Rose Marie Robertson, M.D., FAHA
Deputy Chief Science and Medical Officer
Rose Marie Robertson is Chief Science Officer of the American Heart Association. In this role, she is responsible for the overall science and medical policies and initiatives of one of the nation’s leading science-based organizations, including its work in supporting and accelerating biomedical research, in publishing the leading medical journals in cardiovascular and stroke science, and in providing a home for the broad range of professional members of the association.
Dr. Robertson also serves as the association’s science representative to outside organizations, both governmental and private.
Before joining the association in 2003, she also served as a longtime volunteer, including a term as the association’s president in 2000-01.
Dr. Robertson is professor of medicine at Vanderbilt University Medical Center, where she created and directed the Vanderbilt Women’s Heart Institute. Her academic research career has focused on autonomic cardiovascular control.
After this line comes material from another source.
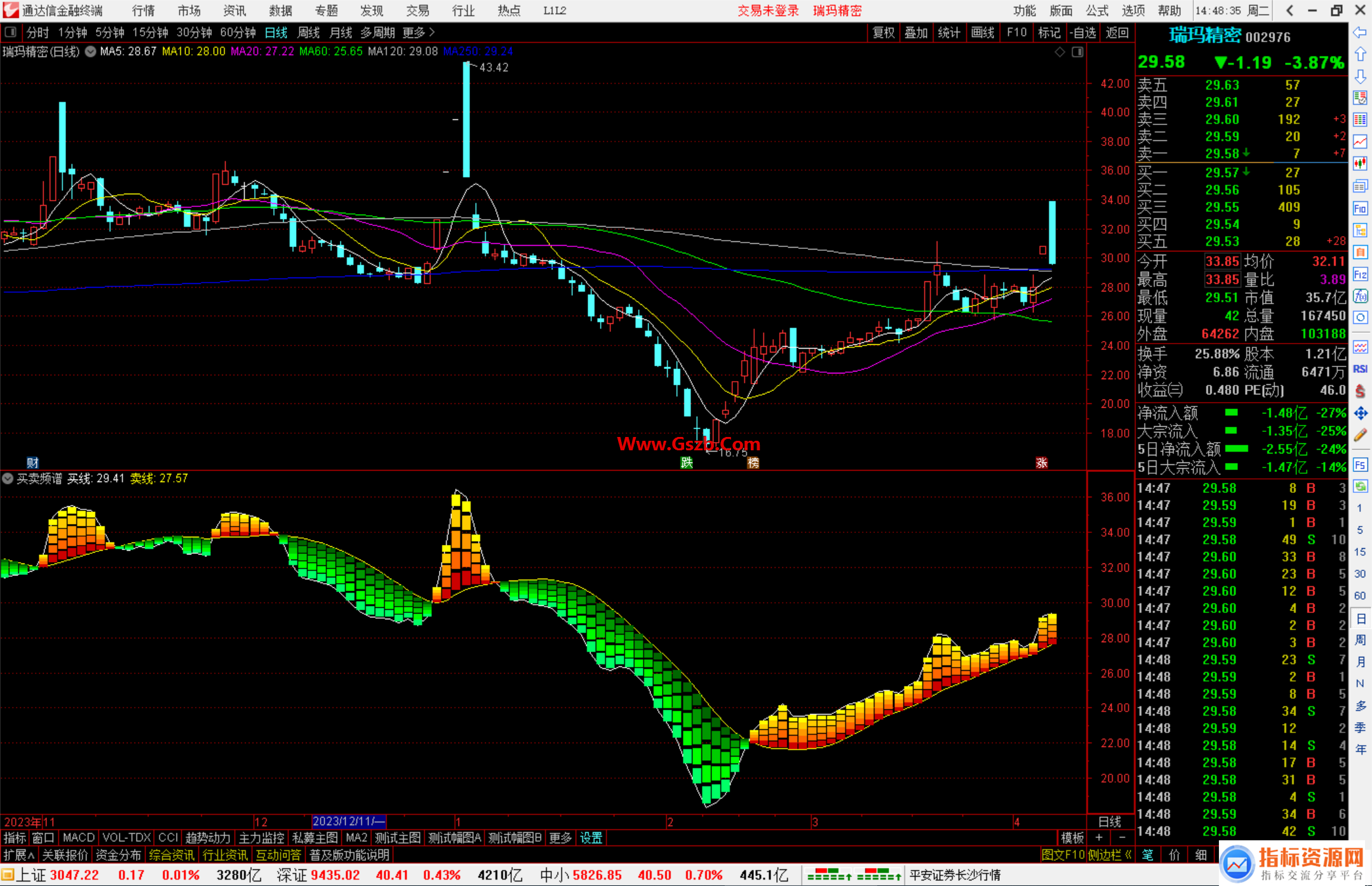The image size is (1372, 886).
Task: Click the 设置 link in indicator bar
Action: pyautogui.click(x=591, y=838)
Dr. Robertson has served on numerous review and advisory committees for the National Institutes of Health, the American College of Cardiology and the European Society of Cardiology. She currently chairs the Robert Wood Johnson Foundation’s National Advisory Committee for the Harold Amos Medical Faculty Development Award.
She received the Centers for Disease Control and Prevention’s Partner in Public Health Award in 2001. She is a member of the American Society for Clinical Investigation, a founding member of the American Autonomic Society, and a founding member and past President of the Association for Patient-Oriented Research.
She received her M.D. from Harvard Medical School in 1970 and trained in internal medicine at the Massachusetts General Hospital and in cardiology at the Johns Hopkins Hospital.